El empleado vestido con ropas militares había entrado al despacho y aguardaba de pie junto al escritorio.
– ¡Ah! -dijo el coronel-; aquí está su copia.
Latimer cogió los folios y le dio las gracias con una expresión evasiva.
– ¿Eso fue lo último que ha sabido acerca de Dimitrios?-preguntó.
– Oh, no. La última noticia sobre este individuo nos llegó después, un año más tarde. Un croata había intentado asesinar a un político yugoslavo en Zagreb. En la confesión que hizo ante la policía, afirmó que la pistola utilizada en el atentado la había obtenido en Roma, de manos de un hombre llamado Dimitrios. De tratarse de Dimitrios de Izmir, eso significaría que ha vuelto a su antigua profesión. Un sucio bandido. Existen algunos más como él, que bien podrían estar flotando en las aguas del Bósforo.
– Usted me ha dicho que jamás ha visto una fotografía de ese hombre. ¿Cómo le han identificado, entonces?
– Han encontrado una carte d'identité [11] cosida en la parte interior del forro de su chaqueta. Este documento fue expedido hace un año, en Lyon, a nombre de Dimitrios Makropoulos. Es el tipo de documentación que se da a los turistas y en él se describe al sujeto como persona sin trabajo. Todo esto puede significar cualquier cosa. Por supuesto, en esa tarjeta hay una fotografía. La hemos enviado a las autoridades francesas, quienes nos han asegurado que se trata de una fotografía auténtica. -El coronel Haki apartó de sí el dossier y se puso en pie-. Mañana habrá una pesquisa. Debo asistir a ella y ahora mismo tengo que ir a ver el cadáver que está en el depósito policial. Esto es algo con lo que usted no ha de verse en sus libros, mister Latimer: una lista de reglamentaciones. Ha sido hallado el cadáver de un hombre flotando en el Bósforo. Un asunto que incumbe a la policía, sin duda. No obstante, y ya que a ese hombre se le cita en un dossier de nuestros archivos, mi organización también tiene que participar. En fin, mi coche está esperando. ¿Quiere usted que le lleve a alguna parte?

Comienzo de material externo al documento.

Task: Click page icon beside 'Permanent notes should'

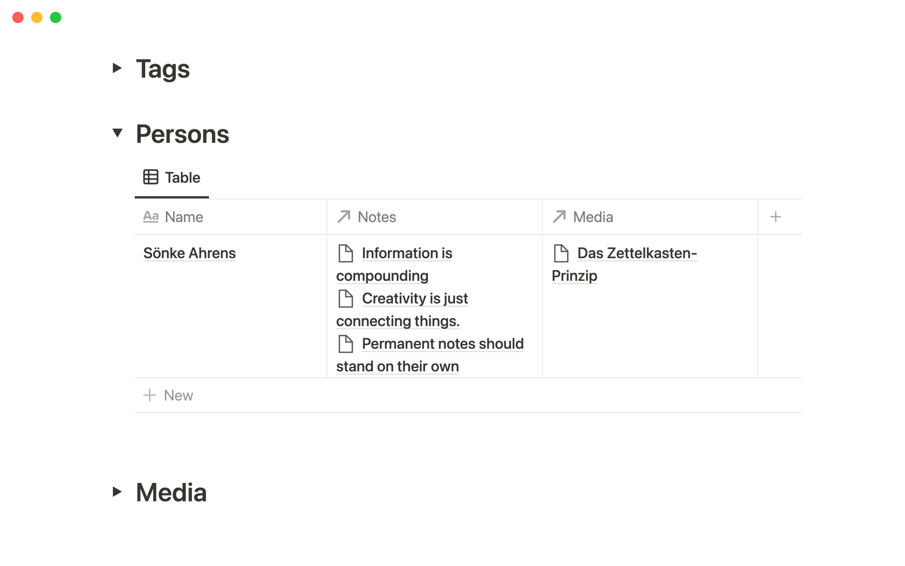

– Si mi hotel no cae demasiado lejos de su camino, podría dejarme allí, tal vez.
– Sí, claro. ¿Tiene ya usted la copia del argumento de su nuevo libro? Bueno. Nos marchamos, pues.
Una vez en el coche, el coronel expuso sus opiniones acerca de las virtudes de La clave del testamento ensangrentado. Latimer le prometió que se mantendría en contacto con él y que le informaría de los progresos de la novela.
El coche se detuvo frente al hotel. Ya habían intercambiado los saludos acostumbrados y Latimer se disponía a bajar del coche, cuando, tras un instante de vacilación, volvió a reclinarse contra el respaldo de su asiento.
– Mire usted, coronel -dijo-, quiero hacerle lo que tal vez le parezca una extraña petición.
El coronel gesticuló amistosamente.
– Sí, dígame usted.
– Tengo la curiosidad de ver el cadáver de ese hombre, Dimitrios. Me pregunto si podría llevarme al depósito con usted.
El coronel frunció el entrecejo y después se encogió de hombros.
– Si quiere venir, puede hacerlo. Pero no veo…
– Jamás he visto -mintió Latimer al instante- ni un cadáver ni una morgue. Y creo que todos los escritores de novelas policíacas tienen que verlos alguna vez.
El rostro del coronel se despejó.
– Mi querido amigo, está usted en lo cierto. No es imposible escribir sobre lo que jamás se ha visto -Haki hizo una seña al chófer para que reemprendiera la marcha-. Tal vez podamos -agregó cuando el coche se hubo puesto en movimiento- incorporar a su nuevo libro una escena en una morgue. Lo pensaré.
El depósito de cadáveres era un pequeño edificio construido con chapas acanaladas de hierro, dentro del predio de una comisaría, cerca de la mezquita de Nouri Osmanieh.
Un oficial de la policía, recogido en route [12] por el coronel, les guió a través del patio que separaba al depósito del edificio principal. El calor de la tarde se había detenido encima del piso de hormigón, con un vaho tembloroso. Latimer comenzó a arrepentirse de haber ido a ese sitio: no era el momento apropiado para visitar depósitos de cadáveres construidos con chapas acanaladas.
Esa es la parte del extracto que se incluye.